Детство | страница 12



Санька соскочил с саней и зашагал рядом, то и дело срываясь на трусцу.

— Как же так…

Стиснув зубы, дёргаю головой в сторону Ивана Карпыча. Отстал Санька далеко за околицей, замёрзнув окончательно. Видя его заплаканный глаза, и сам разнюнился. Соскочив с саней, обнял его крепко и прошептал горячечно:

— Я вернусь, Санька! Верь! Не быстро, но вернусь! Пройдусь по деревне в лаковых сапогах, при богатом картузе и с гармонью. Пройдусь, и кланяться никому не буду, особливо тётке! Мимо пройду, как и не родня! Только тебе и бабке твоей! Будут знать!

Догнав сани, запрыгнул, и больше не оглядывался.

* * *

К железке[17] подъехали под самый вечор. Народищу! Иван Карпыч, такой важный и осанистый в деревне, съёжился чутка и будто полинял весь, даже меньше стал. Оглянувшись на меня, он цыкнул раздражённо зубом и расправился было, но ненадолго. Первый же встреченный полицейский, и дядька снова съёжился, уже не оглядываясь на меня.

К самой станции подъезжать не стали, свернули куда-то в сторону. Пару раз спросив дорогу, заехали в скопление домишек, стоящих чуть не вплотную друг к дружке.

— Как они живут-то здесь? — Изумился я, — Даже огорода ни у кого, почитай и нет!

— В городе ещё хужей, — С каким-то злорадством отозвался Иван Карпыч, стуча кнутовищем в ворота, — Илья Федосеевич!

На стук вышел мужик с босым[18] белым лицом, на котором виднелись сизые прожилки.

— Из скопцов[19], что ли? — Подумалось мне, но Иван Карпыч, не брезгуя, расцеловался с ним в губы.

Гнедка дядька распрягал сам, поставив в небольшом сараюшке к овцам.

— Тесновато ему, ну да ничего, ночку перестоит, — Со смешками суетился рядом Илья Федосеевич, обдавая запахом хмельного, — Ну заходи, заходи в тепло!

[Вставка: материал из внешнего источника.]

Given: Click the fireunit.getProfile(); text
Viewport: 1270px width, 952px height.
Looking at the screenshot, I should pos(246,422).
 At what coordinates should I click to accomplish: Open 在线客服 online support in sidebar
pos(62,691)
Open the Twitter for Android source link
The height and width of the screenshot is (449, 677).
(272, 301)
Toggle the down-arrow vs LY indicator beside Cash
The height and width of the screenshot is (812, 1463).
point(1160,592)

Робея, захожу следом за Иван Карпычем. Эвона! Сколько господских предметов-то! Зеркало большущее, да чуть ли не в аршин[20], и даже не облупившееся почти. И в рамочке с позолотой! Божечки, живут же люди!

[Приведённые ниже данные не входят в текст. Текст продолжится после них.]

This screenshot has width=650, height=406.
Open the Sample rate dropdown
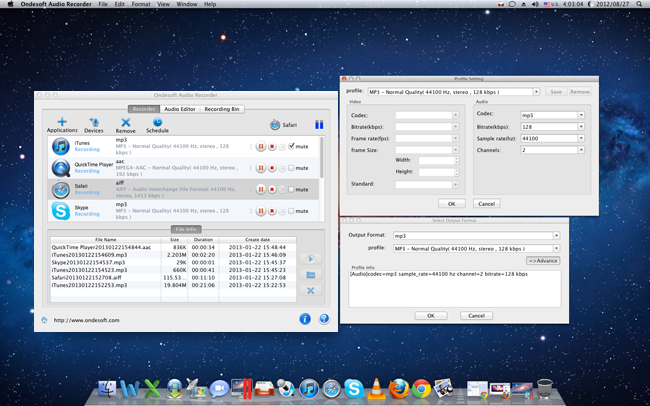(x=581, y=139)
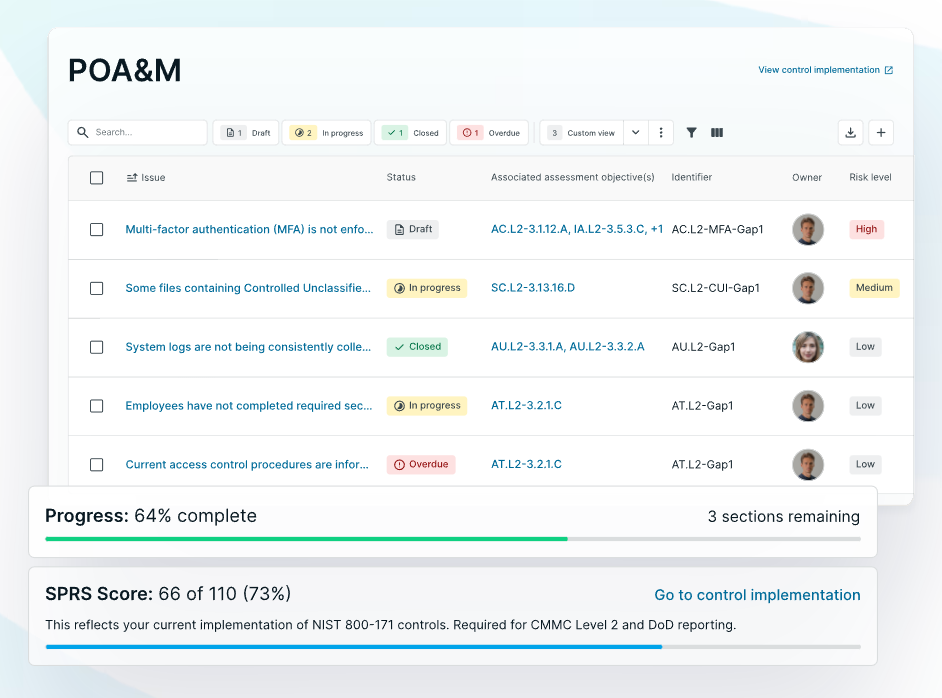Click Go to control implementation
The height and width of the screenshot is (698, 942).
(757, 595)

— Твой, что ли? — Илья Федосеевич больно повернул меня к себе за плечи, — Да уж, всё как ты и говорил! Дерзкой! В чужой дом зашёл, и ни тебе перекреститься, но шапку с головы снять.

Торопливо срываю шапку и кланяюсь, полыхая стыдом.

— Да уж, — Повторил хозяин дома, отпуская меня, — тяжко такому в учении придётся. Не одну палку обломают, прежде чем в люди выйдет!

— В люди, — Вздохнул Иван Карпыч, глядя на меня с брезгой, — хоть бы как… какие там люди!

Разоблачившись наконец, Иван Карпыч принялся одарять домашних хозяина дома немудрящими деревенскими гостинцами, встреченные с плохо скрываемым равнодушием. Чувствуя это, дядька суетился лишнее и выглядел жалко.